One of my last stops before the Taliban began streaming into the city was the Slice Cafe and Bakery.
在塔利班开始涌入这座城市之前,我的最后一站是“切片”咖啡馆和面包房。
On a normal day, it would be packed with young people who had landed on coffee as the right match for their needs — after jumping from traditional green tea to a multitude of energy drinks in the early years of the war. This was where to find political debate, dating and flirting across the room, an after-work game of chess, or just a chance to catch your breath.
平日里,这里会挤满年轻人,他们在战争初期从传统的绿茶转向多种能量饮料后,现在已经将咖啡作为满足他们需求的最佳选择。在这里,你能看到政治辩论、约会和隔空调情、下班后的棋局,或者只是一个歇脚的机会。
The cafe was empty, except for a table with two women — both final-year medical students — and another with a woman, already a practicing doctor, and her two children. The doctor said her husband lived abroad. What was consuming her thoughts now was how, if the Taliban entered the city and re-established their old rules, she could keep managing groceries and the daily basics for her children without a male chaperone.
咖啡馆里空无一人,只有一桌坐着两个女人,都是医学院的大四学生,还有一桌是一个已是执业医生的女人和她的两个孩子。这位医生说,她丈夫住在国外。现在她想的是,如果塔利班进入这座城市,重新建立他们的旧规矩,在没有男性陪伴的情况下,她该如何处理每天的食品杂货采买和照料孩子们的日常所需。
“I was never into news. But the past couple weeks, my phone is in my hand and I am constantly scrolling to see which province falls next. The helicopters overhead multiply the fear,” said one of the medical students, 22. “The university canceled the exams today because in the past two or three subjects that we had exams everyone did so poorly — no one, in any way, was ready for exams.”
“我从来都不喜欢看新闻。但在过去的几周里,我拿着手机,不停地滑动屏幕,看下一个被攻陷的是哪个省。头顶上的直升机加剧了我的恐惧,”一名22岁的医学生说。“大学取消了今天的考试,因为在过去的两三门考试中,每个人都考得很差,无论如何,没有人为考试做好了准备。”
By early afternoon, it was increasingly clear that the government had collapsed, that the president and his entourage had gone. The signs of it were in the chorus of rumors, the people rushing home, afraid to look back in the direction from which the Taliban were said to have arrived. The streets were emptying.

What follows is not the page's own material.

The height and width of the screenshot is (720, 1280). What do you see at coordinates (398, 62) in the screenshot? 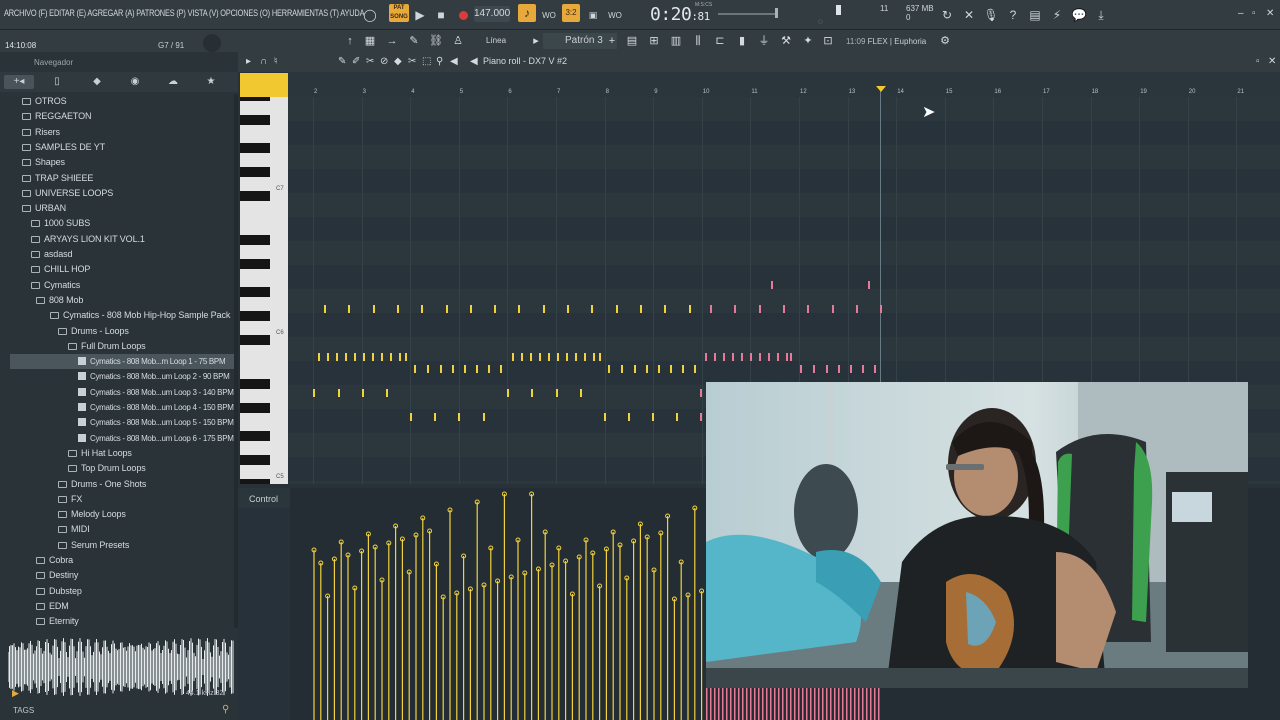
I see `slide-tool-icon: ◆` at bounding box center [398, 62].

到了下午早些时候,越来越明显的是,政府已经崩溃,总统和他的随从也已经离开了。从谣言四起、人们蜂拥回家、不敢回头看塔利班到达的方向中都能看出端倪。街上的人越来越少。
People moved quickly, trying to find safety. In an odd coincidence, they passed through mournful streetside commemorations of the eve of Ashura, which marks the day the Prophet Muhammad’s grandson was martyred. There were gunshots, speeding vehicles and even tanks roaming the streets — no one knew what belonged to whom. The Taliban later said the vacuum had forced them to enter the capital, to head off anarchy, rather than wait for a more gradual transition.
人们迅速行动,试图找到安全的地方。一个奇怪的巧合是,他们会匆匆路过阿舒拉节前夕充满哀悼氛围的街边纪念。阿舒拉节是先知穆罕默德的孙子殉难的日子。街上到处是枪声、超速行驶的车辆,甚至坦克,没有人知道这都是谁的。塔利班后来说,这一权力真空期让他们不得不进入首都以阻止无政府状态,而不是等待一个更渐进的过渡。
In the days since, Kabul has been a paradox that in many ways is reminiscent of the Taliban’s 1990s rule, no matter the softer tone of their public statements.
在此后的日子里,喀布尔一直充满矛盾,它在很多方面都让人想起了上世纪90年代的塔利班统治,不管他们公开声明的语气有多温和。
On the one hand, petty crime is down, walking the streets feels physically safer, and the Taliban are touting the fact that beyond the airport, casualties of war — not long after 50 to 100 people a day were being killed — are now close to zero.
一方面,轻微的犯罪减少了,走在街上感觉更安全了,塔利班还在吹嘘:在机场之外,战争造成的伤亡——不久之前每天有50到100人被杀害——现在已经接近于零。
On the other hand, there are the scenes gripping the world. Young Afghan men falling to their deaths after clinging to an American evacuation plane. Thousands of Afghan families massed outside the airport, hoping for any rescue in the last days of the Western withdrawal. The carnage of another suicide bombing, and a promise of chaos to come, even for the Taliban.
另一方面,也有些场面让世界为之揪心。年轻的阿富汗男子在抓住美国撤离飞机后坠亡。成千上万的阿富汗家庭聚集在机场外,希望在西方撤离的最后几天能得到救援。另一场自杀式爆炸的大屠杀,以及即将到来的混乱——即使对塔利班来说也是如此。
Many people, including those who are desperately trying to flee, feel a direct threat from the Taliban. But this is also about something bigger: It is about a people giving up on a country.
许多人,包括那些拼命试图逃离的人,都感受到了来自塔利班的直接威胁。但这也关乎更大的事情:这关乎人民对国家的放弃。
After 40 years of violence, and so many cycles of false hope and misleading lulls, what is gripping the hearts of many Afghans is despair: the fear that this time will be no different, unless it is worse.
在经历了40年的暴力,以及如此多次的虚假希望和误导人心的平静之后,笼罩在许多阿富汗人心中的是绝望:他们担心这一次不会有什么不同,除非情况变得更糟。